Danish-born designer Jens Risom (1919-) was trained at the Copenhagen School of Industrial Arts and Design under the tutelage of Kaare Klint and worked his first job as a furniture and interior designer for Ernst Kuhn.

Although he learned the trade in Denmark, and was even knighted in 1996, he is often counted among the American designers who were shaping postwar design and, indeed, his most important contributions to the modern style were made after his emigration there in 1939. Risom started out designing predominantly textiles and the occasional piece of furniture, while acting as the Director of Interior Design for Dan Cooper, Inc.

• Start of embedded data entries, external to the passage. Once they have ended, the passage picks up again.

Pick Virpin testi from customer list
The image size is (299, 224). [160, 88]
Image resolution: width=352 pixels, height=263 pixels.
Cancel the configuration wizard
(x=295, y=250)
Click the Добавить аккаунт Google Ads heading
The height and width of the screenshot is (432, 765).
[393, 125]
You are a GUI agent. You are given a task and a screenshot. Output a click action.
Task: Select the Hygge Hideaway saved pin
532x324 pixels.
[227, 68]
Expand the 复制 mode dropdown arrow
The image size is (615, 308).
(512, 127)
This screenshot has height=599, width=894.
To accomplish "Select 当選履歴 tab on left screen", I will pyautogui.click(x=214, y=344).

In 1939 he and German émigré Hans Knoll who was struggling to open a furniture company in New York with what Risom referred to as "nondescript, commercial Grand Rapids chairs," collaborated on an exhibition for the New York World's Fair. Risom was then invited to produce the interior for the "House of Ideas" erected by Collier's magazine in Rockefeller Center as an inspiration for consumers.

In 1941 he and Knoll took a three month trip across the country to get a feeling for the different pockets of art and design that were thriving at the time. The trip convinced them that the new generations were going to furnish their homes with quality, modern designs, and when they returned Risom provided Knoll with fifteen pieces for his first Knoll catalogue. This 1942 series featured armchairs, stools and lounges. The chairs, made under wartime materials mandates from cedar wood and surplus webbing, have since become classics and gave Knoll a strong commercial start. The work solidified Risom's style as a combination of simple, well-crafted Scandinavian modernity and streamlined American curves and angles.

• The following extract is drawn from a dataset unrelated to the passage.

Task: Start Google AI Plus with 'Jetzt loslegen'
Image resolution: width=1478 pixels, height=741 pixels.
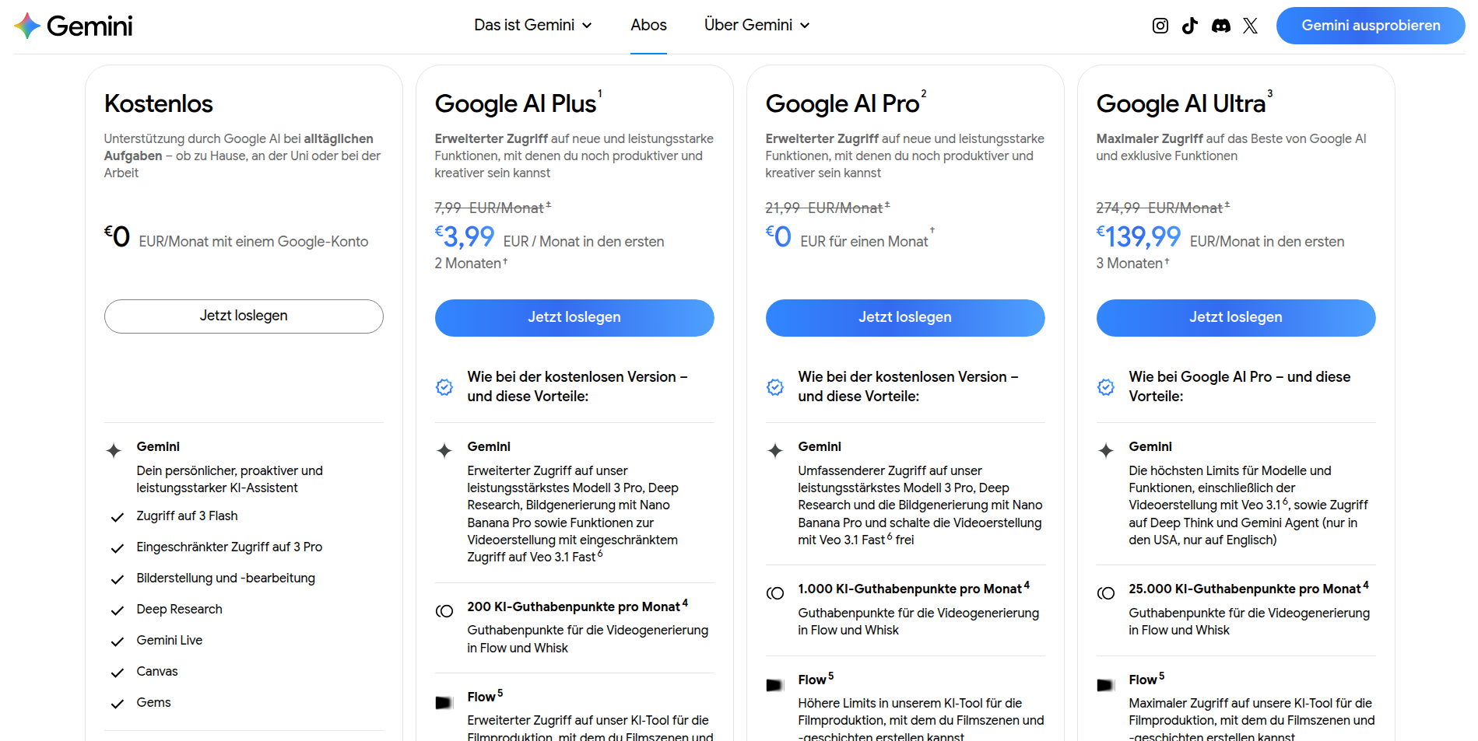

After the war the cedar was replaced with laminated beech, and the webbed seat and back, inspired by the work of Bruno Matthson, were also replaced with a higher quality material. Knoll's father's company sold the chairs as the "Vostra" series in Germany.

Risom designed interiors for Knoll, and their New York showroom, but on his return from World War II he started his own company, Jens Risom, Inc.Over the next two decades Risom designed furniture for prominent clients like Georg Jensen and Richard Avedon.

In the late 1940s he was commissioned to design cabinets for the tract houses being built by Levitt & Sons on Long Island. These cottages were created as affordable, federally financed living for returning soldiers and their wives, and needed a sense of design ingenuity to make the small space seem more expansive and attractive.

Risom was profiled in Playboy in 1961 alongside the likes of Charles Eames and fellow Knoll designer Harry Bertoia, as a designer who was "revolutionizing furniture in America."

In the 1960s he began focusing on office furniture, and in 1970 Dictaphone bought his company, although, as reported later by Interiors magazine, Risom "still cast his formidable, perhaps inhibiting shadow on the new owners."

He left in 1973 to start a new company called Design Control. Risom summed up his stylistic philosophy and his approach to interiors in his statement that, "good design means that anything which is good by itself will go with other things."